Two of the 29-foot vessels arrived in Ketchikan in May, followed by one at Station Valdez and two more at Station Juneau in June. The high-speed vessels are designed for search and rescue, law enforcement, security, drug and migrant interdiction, and environmental protection and response, the Coast Guard said.

"We are very excited about acquiring these new boats and the improved capabilities they offer," said Chief Warrant Officer Seth Carter, station and small boat manager for the 17th District in Juneau. "Our crews will use these new boats to provide enhanced support to the Alaskan communities they serve."

The deliveries stem from a September 2011 contract between Metal Shark and the Coast Guard to replace its 25-foot class of small response boats. The first new vessels arrived the following summer.

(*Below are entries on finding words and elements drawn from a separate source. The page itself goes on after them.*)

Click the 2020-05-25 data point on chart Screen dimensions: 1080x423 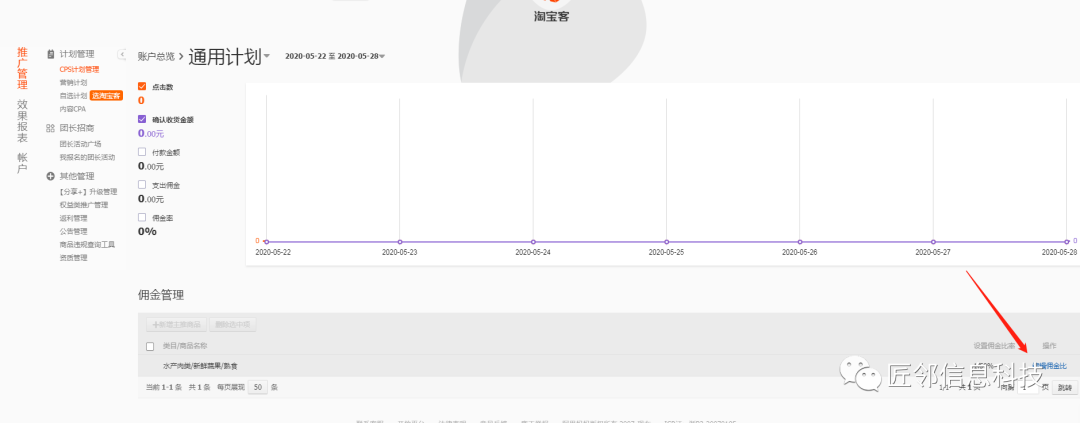(666, 242)
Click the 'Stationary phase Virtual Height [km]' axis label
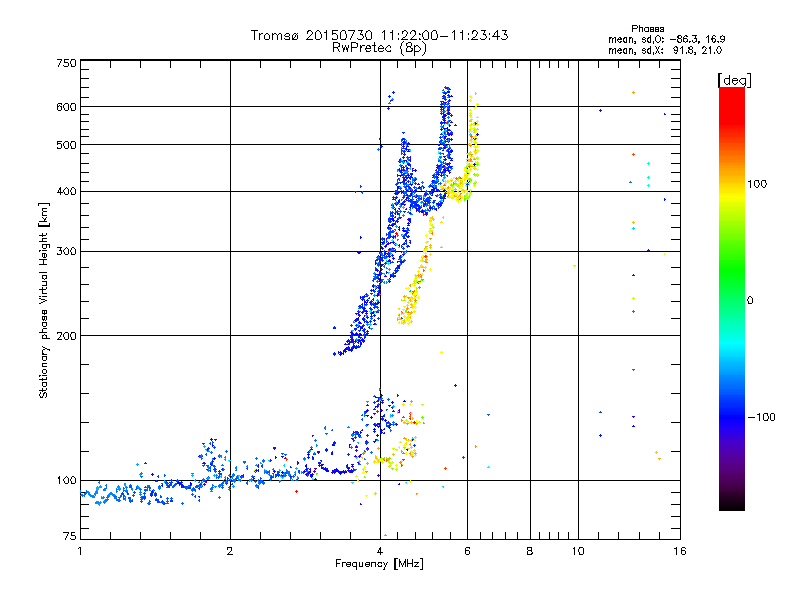 pos(43,300)
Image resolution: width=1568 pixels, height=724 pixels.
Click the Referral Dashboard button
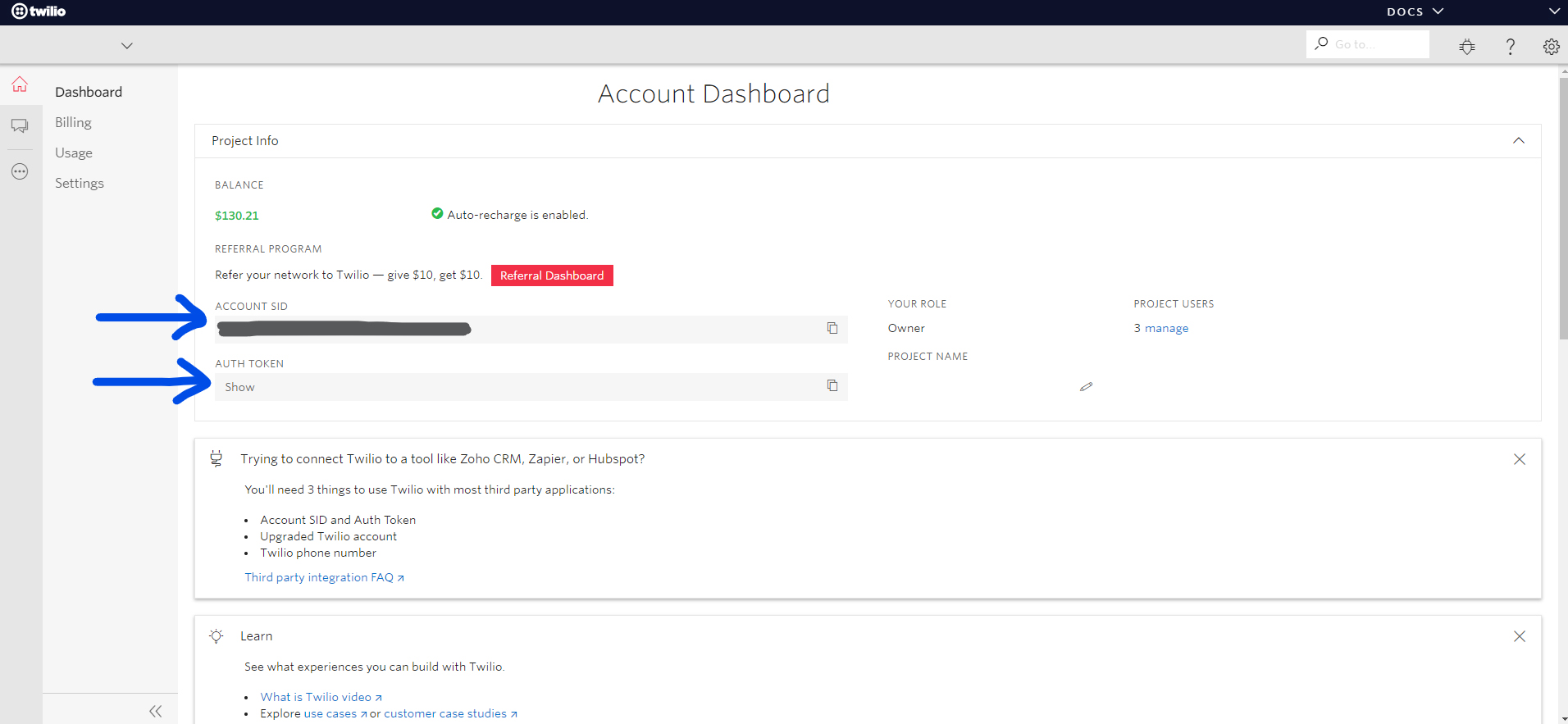(552, 275)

VT Halter launches ferry, gets Bouchard tug contract

The Virginia Department of Transportation’s latest ferry, Powhatan, was successfully launched recently at VT Halter Marine in Pascagoula, Miss. The shipyard also announced that Bouchard Transportation of New York has ordered another articulated tug-barge (ATB) tugboat.

The 270-by-65-foot ferry will be operated by the Jamestown-Scotland Ferry Service and will be based at Scotland Wharf in Surry County, Va. It can hold up to 70 automobiles or 14 trucks and buses, the shipyard said in a news release. It also can carry up to 499 passengers, about a third of whom can fit in the passenger cabin or the upper deck.

VT Halter also designed the vessel, which will replace a ferry built when Franklin Roosevelt was president. Powhatan will join the ferry service’s four existing vessels, including Pocahontas, which VT Halter delivered in 1995.

Bouchard’s 112-foot twin-screw tugboat Evening Stroll will have 4,000 horsepower. The vessel is a sister to Bouchard’s existing tugs Evening Star, Evening Breeze and Denise A. Bouchard. It is scheduled for delivery in early 2019.

Bristol Harbor Group Inc. designs New York ferry

Sayville Ferry Service of Sayville, N.Y., has awarded a contract to Bristol Harbor Group Inc. (BHGI) to design a new high-speed ferry connecting Fire Island with mainland Long Island.

The new vessel, designed to meet Coast Guard Subchapter K standards, will carry cargo and up to 400 passengers between Sayville on eastern Long Island and the resort island.

“There is particular emphasis on modernization of the propulsion plant, improvements for passenger embarkation/debarkation and cargo handling, hydrodynamic enhancements and vibration reduction,” BHGI said in a prepared statement.

The contract between the ferry service and BHGI of Bristol, R.I., includes design and marine engineering work.